Strength training, whilst commonly misunderstood, offers a vast array of benefits for all athletes, regardless of the sport. In this blog, Human Strength Hub explores these benefits in detail and expands on the different types of strength training available.
So, how does strength training help in sports? Strength training is beneficial because it helps athletes improve their coordination and agility by providing better support for targeted muscles. Strength training programs:
- Reduce risk of injury
- Increase strength
- Improve body composition
- Faster neuromuscular activation
- Improve long term health
This type of training is invaluable for an athlete’s power, speed and overall performance.

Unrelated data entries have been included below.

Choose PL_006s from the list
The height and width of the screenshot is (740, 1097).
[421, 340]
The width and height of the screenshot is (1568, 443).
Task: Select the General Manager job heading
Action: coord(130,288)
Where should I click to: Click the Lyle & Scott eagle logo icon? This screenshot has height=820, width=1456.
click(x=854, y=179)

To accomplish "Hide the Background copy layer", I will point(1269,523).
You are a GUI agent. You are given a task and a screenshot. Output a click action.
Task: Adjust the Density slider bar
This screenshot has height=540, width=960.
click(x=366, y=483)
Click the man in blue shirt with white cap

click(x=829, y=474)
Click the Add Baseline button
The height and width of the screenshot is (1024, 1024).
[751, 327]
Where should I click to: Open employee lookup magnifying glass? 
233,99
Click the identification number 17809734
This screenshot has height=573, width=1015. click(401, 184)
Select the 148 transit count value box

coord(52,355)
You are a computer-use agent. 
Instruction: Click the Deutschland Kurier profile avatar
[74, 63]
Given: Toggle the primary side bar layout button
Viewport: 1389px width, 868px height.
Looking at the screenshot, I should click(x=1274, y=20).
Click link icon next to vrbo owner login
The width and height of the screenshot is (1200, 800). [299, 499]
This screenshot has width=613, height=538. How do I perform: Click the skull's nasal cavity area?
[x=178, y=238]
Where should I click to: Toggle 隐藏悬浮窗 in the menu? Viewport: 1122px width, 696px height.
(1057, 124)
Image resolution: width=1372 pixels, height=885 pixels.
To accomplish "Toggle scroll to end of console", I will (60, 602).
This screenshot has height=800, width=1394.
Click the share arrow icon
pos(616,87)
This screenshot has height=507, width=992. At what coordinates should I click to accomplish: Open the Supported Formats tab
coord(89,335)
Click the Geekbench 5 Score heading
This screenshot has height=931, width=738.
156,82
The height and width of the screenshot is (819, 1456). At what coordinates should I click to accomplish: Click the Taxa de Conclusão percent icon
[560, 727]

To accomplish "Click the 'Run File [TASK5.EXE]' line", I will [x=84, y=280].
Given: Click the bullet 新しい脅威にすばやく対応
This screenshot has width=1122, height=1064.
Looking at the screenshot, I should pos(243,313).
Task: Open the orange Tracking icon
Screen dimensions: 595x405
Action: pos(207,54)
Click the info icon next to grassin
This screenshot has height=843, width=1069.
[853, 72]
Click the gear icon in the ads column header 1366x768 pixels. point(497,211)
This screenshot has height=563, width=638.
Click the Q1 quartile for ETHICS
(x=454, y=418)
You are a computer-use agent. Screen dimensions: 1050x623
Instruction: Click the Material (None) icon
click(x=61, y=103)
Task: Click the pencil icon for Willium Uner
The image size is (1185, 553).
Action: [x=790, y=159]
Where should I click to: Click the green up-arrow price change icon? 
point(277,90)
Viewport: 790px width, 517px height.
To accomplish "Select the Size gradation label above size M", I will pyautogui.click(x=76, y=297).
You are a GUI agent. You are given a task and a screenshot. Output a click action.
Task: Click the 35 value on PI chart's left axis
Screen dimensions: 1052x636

Read on to learn more about the many benefits of strength training and where to find any important information.
- Benefits of Strength Training for Sports Performance
- How Does Strength Training Work?
- Types of Strength Training
- Is Strength Training Important for Athletes?
- Factors to Consider When Planning a Strength Training Program
- What Does a Strength Coach Do?
- Sports Specific Strength Training With Human Strength Hub
Benefits of Strength Training For Sports Performance
Up until now, the common knowledge was that athletes simply had to focus on putting in the hours and practising their sports to improve skills and performance. Strength training was even believed to be more of a hindrance than a help because lifting weights could cause tightness and muscle soreness, impacting athletic performance.
However, nowadays, strength training has become increasingly popular as an additional method for athletes to improve their overall performance in sport. Due to the increasing competitiveness of sports, athletes and coaches have looked to strength training to give them an edge over competitors. Regardless of what sport an athlete specialises in, whether it’s golf or athletics, the modern sports science community agrees that all athletes can benefit from some degree of strength training.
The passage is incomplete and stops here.